Provable Convergence of Variational Monte Carlo Methods

The Variational Monte Carlo (VMC) is a promising approach for computing the ground state energy of many-body quantum problems and attracts more and more interests due to the development of machine learning. The recent paradigms in VMC construct neural networks as trial wave functions, sample quantum configurations using Markov chain Monte Carlo (MCMC) and train neural networks with stochastic gradient descent (SGD) method. However, the theoretical convergence of VMC is still unknown when SGD interacts with MCMC sampling given a well-designed trial wave function. Since MCMC reduces the difficulty of estimating gradients, it has inevitable bias in practice. Moreover, the local energy may be unbounded, which makes it harder to analyze the error of MCMC sampling. Therefore, we assume that the local energy is sub-exponential and use the Bernstein inequality for non-stationary Markov chains to derive error bounds of the MCMC estimator. Consequently, VMC is proven to have a first order convergence rate $O(\log K/\sqrt{n K})$ with $K$ iterations and a sample size $n$. It partially explains how MCMC influences the behavior of SGD. Furthermore, we verify the so-called correlated negative curvature condition and relate it to the zero-variance phenomena in solving eigenvalue functions. It is shown that VMC escapes from saddle points and reaches $(\epsilon,\epsilon^{1/4})$ -approximate second order stationary points or $\epsilon^{1/2}$-variance points in at least $O(\epsilon^{-11/2}\log^{2}(1/\epsilon) )$ steps with high probability. Our analysis enriches the understanding of how VMC converges efficiently and can be applied to general variational methods in physics and statistics.
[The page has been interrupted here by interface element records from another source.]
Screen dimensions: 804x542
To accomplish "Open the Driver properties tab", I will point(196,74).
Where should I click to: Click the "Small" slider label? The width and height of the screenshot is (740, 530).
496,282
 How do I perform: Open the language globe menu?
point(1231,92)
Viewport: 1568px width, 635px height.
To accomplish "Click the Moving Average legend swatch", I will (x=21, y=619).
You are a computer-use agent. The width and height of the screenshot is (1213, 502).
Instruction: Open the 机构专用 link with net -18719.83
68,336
翻译：变分蒙特卡洛方法（VMC）是一种计算多体量子问题基态能量的有前景方法，随着机器学习的发展，其关注度日益增加。当前VMC研究范式采用神经网络作为试探波函数，通过马尔可夫链蒙特卡洛（MCMC）采样量子构型，并利用随机梯度下降（SGD）方法训练神经网络。然而，当SGD与MCMC采样相互作用时，VMC的理论收敛性在给定设计良好的试探波函数下仍属未知。由于MCMC降低了梯度估计的难度，其在实践中不可避免地存在偏差。此外，局部能量可能无界，这使得MCMC采样的误差分析更加困难。因此，我们假设局部能量服从次指数分布，并利用非平稳马尔可夫链的伯恩斯坦不等式推导MCMC估计器的误差界。由此证明，VMC在迭代次数$K$与样本量$n$下具有一阶收敛率$O(\log K/\sqrt{n K})$，这部分解释了MCMC如何影响SGD的行为。进一步，我们验证了所谓的相关负曲率条件，并将其与求解特征值函数中的零方差现象相关联。研究表明，VMC能以高概率在至少$O(\epsilon^{-11/2}\log^{2}(1/\epsilon))$步内逃离鞍点，并达到$(\epsilon,\epsilon^{1/4})$近似二阶驻点或$\epsilon^{1/2}$方差点。本分析深化了对VMC高效收敛机制的理解，并可推广至物理学和统计学中的一般变分方法。